# One of my current projects



## Cedge (Aug 16, 2007)

I recently began my first "from scratch" engine project. I'm building a modified version of the Elbow Engine.  I'm well into the project and I'll be posting a few photos once the flywheel construction is done.  It promises to be something a little different from the norm. 

I've been restoring engines for years and when I finally got my hands on a mill and lathe, I began taking on even more severly damaged or more complicated engines. 

 I bought a small radial steam engine at a local auction a couple of years back.  It was one sad looking little guy and was quickly dubbed the "Butt Ugly Radial" among a few of those who saw it. After a lot of cogitation it was apparent many of the existing parts were unsalvageable and would require replacement.  

The engine was stripped back to the basic central engine block and the redesign and machining began.  It's not quite complete, needing only a nice wood base, end caps for the ends of the slide valve tubes and some flanged piping for the exhausts, but I thought you might enjoy seeing it, even if unfinished. 

Your invited to take a trip over to http://www.cedesign.net/steam/butt-ugly

Steve


----------



## lugnut (Aug 16, 2007)

Well Steve, I think you should be considering changing the "Butt Ugly's name to the "Ugly Duckling", because it has sure turned into a Swan.  That's a great little engine!  
Thanks for sharing it with us.
 Mel


----------



## Bogstandard (Aug 16, 2007)

Nice find Steve, and a good restoration.
If you've got ten minutes to spare could you knock me up a set of plans. :lol: 

John


----------



## rake60 (Aug 16, 2007)

That's a sweet little engine!
Fantastic work on it's restoration.

Rick


----------



## nkalbrr (Aug 16, 2007)

Cedge, I have had your web site as a favorite for quite a while. You have a collection of some real beautiful engines


----------



## 1Kenny (Aug 16, 2007)

Steve,

Thats a real improvement.


----------

==*==

- TASKS AND EXERCISES:
A. List the usernames of everyone who posted in the forum thread above.
B. Please copy out the entries below without changes, from the line with "This screenshot has height=1167, width=2400." to the line with "pyautogui.click(x=382, y=9)", including both of those lines.

- RECORDS SHOWN:
==*==

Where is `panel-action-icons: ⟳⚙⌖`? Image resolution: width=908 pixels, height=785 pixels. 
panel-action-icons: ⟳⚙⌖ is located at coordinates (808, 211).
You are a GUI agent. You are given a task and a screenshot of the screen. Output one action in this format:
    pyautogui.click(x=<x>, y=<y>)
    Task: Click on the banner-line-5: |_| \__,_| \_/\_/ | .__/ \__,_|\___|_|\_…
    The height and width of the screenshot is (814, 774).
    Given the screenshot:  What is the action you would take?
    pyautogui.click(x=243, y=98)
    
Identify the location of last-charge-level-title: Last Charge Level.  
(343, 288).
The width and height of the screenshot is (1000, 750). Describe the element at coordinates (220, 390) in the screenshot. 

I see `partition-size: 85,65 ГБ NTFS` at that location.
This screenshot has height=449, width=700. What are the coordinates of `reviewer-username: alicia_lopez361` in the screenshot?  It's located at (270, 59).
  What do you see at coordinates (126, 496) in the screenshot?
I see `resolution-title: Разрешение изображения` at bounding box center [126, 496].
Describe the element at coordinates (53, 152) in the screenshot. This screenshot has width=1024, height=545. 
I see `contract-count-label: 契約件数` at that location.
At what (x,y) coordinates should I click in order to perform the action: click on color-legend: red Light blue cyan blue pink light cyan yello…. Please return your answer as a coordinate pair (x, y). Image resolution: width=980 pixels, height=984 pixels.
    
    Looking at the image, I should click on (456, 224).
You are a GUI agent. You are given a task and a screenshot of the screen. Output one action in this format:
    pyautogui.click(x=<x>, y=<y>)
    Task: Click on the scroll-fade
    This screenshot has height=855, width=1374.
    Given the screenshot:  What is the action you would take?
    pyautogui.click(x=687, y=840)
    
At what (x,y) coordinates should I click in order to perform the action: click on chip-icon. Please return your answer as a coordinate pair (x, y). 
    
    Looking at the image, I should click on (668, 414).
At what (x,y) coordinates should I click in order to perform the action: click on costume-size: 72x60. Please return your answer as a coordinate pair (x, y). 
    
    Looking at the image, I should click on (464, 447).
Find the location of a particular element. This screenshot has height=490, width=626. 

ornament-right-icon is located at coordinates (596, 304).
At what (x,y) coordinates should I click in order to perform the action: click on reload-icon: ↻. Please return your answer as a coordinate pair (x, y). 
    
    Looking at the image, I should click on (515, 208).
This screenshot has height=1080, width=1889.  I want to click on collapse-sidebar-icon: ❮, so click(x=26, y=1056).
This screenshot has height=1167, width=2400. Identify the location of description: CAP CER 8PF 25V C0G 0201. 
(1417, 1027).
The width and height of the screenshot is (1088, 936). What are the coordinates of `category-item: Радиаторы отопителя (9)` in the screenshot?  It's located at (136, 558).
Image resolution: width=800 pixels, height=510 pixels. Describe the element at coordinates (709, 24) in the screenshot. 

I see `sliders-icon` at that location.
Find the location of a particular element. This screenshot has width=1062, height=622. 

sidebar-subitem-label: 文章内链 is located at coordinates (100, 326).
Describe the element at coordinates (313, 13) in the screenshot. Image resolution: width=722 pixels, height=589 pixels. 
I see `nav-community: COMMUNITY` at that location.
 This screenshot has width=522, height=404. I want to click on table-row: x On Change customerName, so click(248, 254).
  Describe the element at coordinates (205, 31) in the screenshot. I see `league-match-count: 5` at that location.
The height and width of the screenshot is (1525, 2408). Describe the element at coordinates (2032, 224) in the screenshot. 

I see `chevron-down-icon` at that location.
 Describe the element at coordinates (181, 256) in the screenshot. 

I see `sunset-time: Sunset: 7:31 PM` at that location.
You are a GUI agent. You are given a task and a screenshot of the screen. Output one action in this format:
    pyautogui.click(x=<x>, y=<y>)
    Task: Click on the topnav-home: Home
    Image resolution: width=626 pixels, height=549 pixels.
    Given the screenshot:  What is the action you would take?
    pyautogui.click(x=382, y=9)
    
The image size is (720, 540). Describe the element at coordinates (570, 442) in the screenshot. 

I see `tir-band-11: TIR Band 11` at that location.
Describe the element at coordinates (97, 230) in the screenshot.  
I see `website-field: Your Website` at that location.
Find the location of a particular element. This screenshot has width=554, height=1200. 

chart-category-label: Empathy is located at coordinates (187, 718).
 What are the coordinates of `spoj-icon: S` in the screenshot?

==*==

- ANSWERS TO THE PROBLEMS:
A. Cedge, lugnut, Bogstandard, rake60, nkalbrr, 1Kenny

B.
This screenshot has height=1167, width=2400. Identify the location of description: CAP CER 8PF 25V C0G 0201. 
(1417, 1027).
The width and height of the screenshot is (1088, 936). What are the coordinates of `category-item: Радиаторы отопителя (9)` in the screenshot?  It's located at (136, 558).
Image resolution: width=800 pixels, height=510 pixels. Describe the element at coordinates (709, 24) in the screenshot. 

I see `sliders-icon` at that location.
Find the location of a particular element. This screenshot has width=1062, height=622. 

sidebar-subitem-label: 文章内链 is located at coordinates (100, 326).
Describe the element at coordinates (313, 13) in the screenshot. Image resolution: width=722 pixels, height=589 pixels. 
I see `nav-community: COMMUNITY` at that location.
 This screenshot has width=522, height=404. I want to click on table-row: x On Change customerName, so click(248, 254).
  Describe the element at coordinates (205, 31) in the screenshot. I see `league-match-count: 5` at that location.
The height and width of the screenshot is (1525, 2408). Describe the element at coordinates (2032, 224) in the screenshot. 

I see `chevron-down-icon` at that location.
 Describe the element at coordinates (181, 256) in the screenshot. 

I see `sunset-time: Sunset: 7:31 PM` at that location.
You are a GUI agent. You are given a task and a screenshot of the screen. Output one action in this format:
    pyautogui.click(x=<x>, y=<y>)
    Task: Click on the topnav-home: Home
    Image resolution: width=626 pixels, height=549 pixels.
    Given the screenshot:  What is the action you would take?
    pyautogui.click(x=382, y=9)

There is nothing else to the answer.